**問題**:
TPPと自民党についての記事を読み、次の問いに答えなさい。
(a) 自民党が党内の方針を決める見込みの時期はいつか。
(b) バリの会合に西川委員長とともに現地入りした副委員長は誰か。
(c) 西川委員長が甘利明経済再生担当大臣との会談を終えたのは何月何日か。

【TPP】11月中旬に党内意見を集約 自民党2013年10月11日
インドネシアのバリ島で行われたTPP首脳会合で年内妥結に合意したことを受けて、自民党は10月10日、重要5品目を含めたすべての農林水産品について、国会や党の「決議を守り抜くことを前提に検証していく」ことを決めた。年内妥結を前提に11月中旬にも党内の方針を決める見込みだ。
◆西川委員長の釈明
バリで行われたTPP閣僚会合と首脳会合には、自民党の西川公也TPP対策委員長と森山裕副委員長も現地入りした。
西川委員長は甘利明経済再生担当大臣(TPP担当)と会談を終えた10月6日、記者団に対して「重要5品目の586についてどんなことができるのかできないのか、検証しなければならない」と語った。さらに記者団から「5品目の切り崩しを行うということか」と問われ「検証しなければならない。ただし、抜くことを前提にするのではない。どういうようにするかまだ分からないが、農業を守るのは大切な問題。どうすれば農業を守り切れるのか、検討する必要がある」などと話した。 10日に開かれた自民党の外交・経済連携本部・TPP対策委員会合同会議では西川委員長への批判や発言の真意を問う声が相次いだ。 西川委員長は、「抜くこと(=関税撤廃を認める品目とすること)が前提ではない。586品目を検証して本当に必要なんだと理解しないと交渉はできない」などと釈明した。

(保存済みデータ項目)
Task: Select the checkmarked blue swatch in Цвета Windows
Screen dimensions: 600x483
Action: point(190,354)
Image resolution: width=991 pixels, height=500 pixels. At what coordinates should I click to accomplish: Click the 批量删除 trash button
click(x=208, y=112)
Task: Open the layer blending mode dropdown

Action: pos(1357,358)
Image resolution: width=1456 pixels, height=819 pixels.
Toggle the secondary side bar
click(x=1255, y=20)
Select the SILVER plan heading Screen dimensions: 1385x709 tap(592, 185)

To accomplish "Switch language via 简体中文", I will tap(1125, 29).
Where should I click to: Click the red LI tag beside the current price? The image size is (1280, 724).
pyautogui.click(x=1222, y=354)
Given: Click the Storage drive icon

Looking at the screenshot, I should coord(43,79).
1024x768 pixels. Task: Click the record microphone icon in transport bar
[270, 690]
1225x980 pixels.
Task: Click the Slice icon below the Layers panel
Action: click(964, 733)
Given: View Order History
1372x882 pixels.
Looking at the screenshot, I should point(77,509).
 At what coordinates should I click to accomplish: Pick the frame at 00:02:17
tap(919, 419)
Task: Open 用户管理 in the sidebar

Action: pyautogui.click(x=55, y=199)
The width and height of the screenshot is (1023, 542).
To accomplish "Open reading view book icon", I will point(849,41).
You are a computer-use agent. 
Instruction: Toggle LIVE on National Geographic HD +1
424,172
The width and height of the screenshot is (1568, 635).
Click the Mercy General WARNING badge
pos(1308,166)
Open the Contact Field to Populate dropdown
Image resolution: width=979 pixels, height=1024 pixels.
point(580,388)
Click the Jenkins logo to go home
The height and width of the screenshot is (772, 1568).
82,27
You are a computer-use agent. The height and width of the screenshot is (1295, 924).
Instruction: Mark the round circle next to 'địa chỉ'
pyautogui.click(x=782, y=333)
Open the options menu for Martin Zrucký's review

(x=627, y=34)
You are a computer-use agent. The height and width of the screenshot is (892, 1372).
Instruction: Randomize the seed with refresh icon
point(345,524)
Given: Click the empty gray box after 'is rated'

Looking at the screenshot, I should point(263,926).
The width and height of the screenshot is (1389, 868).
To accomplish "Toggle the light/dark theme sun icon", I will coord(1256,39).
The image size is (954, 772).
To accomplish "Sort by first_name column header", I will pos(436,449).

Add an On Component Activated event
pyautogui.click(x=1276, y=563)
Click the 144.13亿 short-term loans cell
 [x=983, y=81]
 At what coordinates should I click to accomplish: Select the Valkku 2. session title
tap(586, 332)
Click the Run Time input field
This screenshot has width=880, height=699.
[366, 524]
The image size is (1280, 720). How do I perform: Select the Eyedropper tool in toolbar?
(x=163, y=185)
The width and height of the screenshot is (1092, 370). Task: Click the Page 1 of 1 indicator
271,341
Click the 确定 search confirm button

**解答**:
(a) 11月中旬
(b) 森山裕
(c) 10月6日